If you aren't a health professional, you mustn't disclose health data in response to a SAR unless:
The ICO includes the example of a GP's note recommending a medical absence which the individual passes to their employer. That would come within the remit of a SAR asking for "all information you hold about my absences from work" because the individual is already aware of the note's contents.
If you are required to re-consult a health professional, you may consider the SAR to be complex and extend the reply period although you may not be able to tell the individual why you are extending it or why you are withholding information. Any decisions taken should be documented.
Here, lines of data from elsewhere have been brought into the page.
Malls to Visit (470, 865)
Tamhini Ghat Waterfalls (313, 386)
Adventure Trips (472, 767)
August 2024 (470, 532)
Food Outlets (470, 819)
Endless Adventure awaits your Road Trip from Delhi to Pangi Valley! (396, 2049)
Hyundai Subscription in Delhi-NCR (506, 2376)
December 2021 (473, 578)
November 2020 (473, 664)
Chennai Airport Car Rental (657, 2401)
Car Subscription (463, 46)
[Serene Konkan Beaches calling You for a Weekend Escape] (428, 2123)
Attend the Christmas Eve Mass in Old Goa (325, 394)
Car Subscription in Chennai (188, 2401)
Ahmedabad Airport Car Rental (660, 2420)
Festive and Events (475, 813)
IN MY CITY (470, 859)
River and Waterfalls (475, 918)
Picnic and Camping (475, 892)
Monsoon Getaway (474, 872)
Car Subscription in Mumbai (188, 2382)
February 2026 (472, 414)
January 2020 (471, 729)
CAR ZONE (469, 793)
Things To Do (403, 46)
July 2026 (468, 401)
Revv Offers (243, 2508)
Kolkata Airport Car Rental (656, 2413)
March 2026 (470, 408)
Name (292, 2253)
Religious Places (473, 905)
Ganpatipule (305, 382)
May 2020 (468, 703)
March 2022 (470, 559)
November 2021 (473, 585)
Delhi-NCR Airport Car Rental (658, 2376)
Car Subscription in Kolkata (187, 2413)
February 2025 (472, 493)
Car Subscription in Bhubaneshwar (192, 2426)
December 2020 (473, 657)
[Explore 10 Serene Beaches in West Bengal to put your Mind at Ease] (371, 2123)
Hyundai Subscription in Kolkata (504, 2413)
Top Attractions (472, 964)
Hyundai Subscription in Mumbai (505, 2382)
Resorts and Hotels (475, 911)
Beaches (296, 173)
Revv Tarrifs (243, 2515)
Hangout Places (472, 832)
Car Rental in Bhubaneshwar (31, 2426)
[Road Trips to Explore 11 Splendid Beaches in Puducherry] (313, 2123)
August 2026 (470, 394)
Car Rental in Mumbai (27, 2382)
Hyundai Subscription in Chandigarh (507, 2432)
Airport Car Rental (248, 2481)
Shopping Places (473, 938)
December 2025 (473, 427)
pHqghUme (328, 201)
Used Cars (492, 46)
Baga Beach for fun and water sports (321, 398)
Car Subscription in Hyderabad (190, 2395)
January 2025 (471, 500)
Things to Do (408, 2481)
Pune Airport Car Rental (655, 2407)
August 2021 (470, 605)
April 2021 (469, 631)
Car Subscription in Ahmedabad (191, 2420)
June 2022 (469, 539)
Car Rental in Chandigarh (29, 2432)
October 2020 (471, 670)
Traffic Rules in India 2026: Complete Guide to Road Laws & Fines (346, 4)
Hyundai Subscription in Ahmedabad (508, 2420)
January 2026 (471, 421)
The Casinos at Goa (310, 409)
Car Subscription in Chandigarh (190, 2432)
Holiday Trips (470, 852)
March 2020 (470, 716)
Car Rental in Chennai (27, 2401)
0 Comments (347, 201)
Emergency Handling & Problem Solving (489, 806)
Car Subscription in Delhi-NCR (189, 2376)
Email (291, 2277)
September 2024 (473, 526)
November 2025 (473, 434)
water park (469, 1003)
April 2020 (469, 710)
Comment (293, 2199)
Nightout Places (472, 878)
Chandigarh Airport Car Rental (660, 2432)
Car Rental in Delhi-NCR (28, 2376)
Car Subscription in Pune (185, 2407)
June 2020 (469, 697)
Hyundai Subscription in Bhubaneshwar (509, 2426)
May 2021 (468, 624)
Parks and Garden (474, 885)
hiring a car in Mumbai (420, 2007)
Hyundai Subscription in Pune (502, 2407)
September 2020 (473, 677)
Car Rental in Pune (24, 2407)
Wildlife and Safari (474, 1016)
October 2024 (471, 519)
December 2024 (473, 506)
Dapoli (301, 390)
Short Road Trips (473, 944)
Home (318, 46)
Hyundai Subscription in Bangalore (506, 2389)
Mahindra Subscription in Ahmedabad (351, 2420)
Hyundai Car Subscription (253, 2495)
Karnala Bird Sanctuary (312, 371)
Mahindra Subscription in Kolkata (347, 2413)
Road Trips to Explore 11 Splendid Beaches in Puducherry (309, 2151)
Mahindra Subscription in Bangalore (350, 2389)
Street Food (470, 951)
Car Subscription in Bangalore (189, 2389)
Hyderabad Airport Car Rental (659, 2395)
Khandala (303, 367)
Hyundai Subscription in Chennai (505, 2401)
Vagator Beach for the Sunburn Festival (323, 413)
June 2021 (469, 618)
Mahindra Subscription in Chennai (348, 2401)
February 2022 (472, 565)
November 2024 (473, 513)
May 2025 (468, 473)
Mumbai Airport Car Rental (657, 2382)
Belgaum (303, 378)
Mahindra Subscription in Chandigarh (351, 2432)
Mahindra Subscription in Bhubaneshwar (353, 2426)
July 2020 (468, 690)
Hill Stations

Third parties can make SARs provided they are entitled to act on the relevant data subject's behalf, for example, a solicitor may make a SAR on behalf of a client.
However, care should be taken when considering third party SARs. If you're concerned that a third party request is excessive, or for example, you have a question over the robustness of the authority given by the data subject to the third party, then you should contact the individual data subject first if possible and send the information to them in order for them to pass it on to the requester if they choose. If you can't contact the individual, you should respond to the SAR as long as you are satisfied the third party is authorised to act on behalf of the individual.
Valid SARs cannot be made by third parties whose interests may conflict with the individual's, for example, an insurance company needing to access health data to assess a claim. They can only be made in relation to the personal data of a living individual.
Remember that it's not just Article 15 GDPR and the relevant sections of the DPA18 which apply when dealing with SARs. It's particularly important to apply the data protection principles of transparency and to be able to demonstrate your decision making process. This will involve having detailed policies in place about how to respond to SARs and how to assess when and whether exemptions apply.
Keep in mind that SARs can be quite broad in terms of the information they request and can stray well beyond the simplistic and often convenient organisational structure of the data you hold. They often go beyond requiring you to search easily accessible 'records held in a file' and can become complex when the data requested is held in opinions and emails.
Don't underestimate the time and resource required for the 'search and sort' aspect of the more complex SAR; it's not unusual for an email search to involve outputs of thousands of emails. SARs compliance should, in practice, include road-testing exercises to see how well (or not!) your organisation can retrieve data, apply exemptions and provide a copy within the required time frames. A test exercise should lean on the record of processing activity to make sure the test is as rigorous as possible in order to best prepare the organisation.
Lack of SARs readiness can make handling a broad yet perfectly legitimate request much more complex. It can also lead to an inaccurate assessment that the request is excessive, when, in fact, the apparent complexity may be due to lack of readiness to provide an efficient search and response. Lack of transparency (as mentioned above) or lacking the ability to robustly explain decisions for the output can also create risk that could be avoided or certainly minimised with preparation.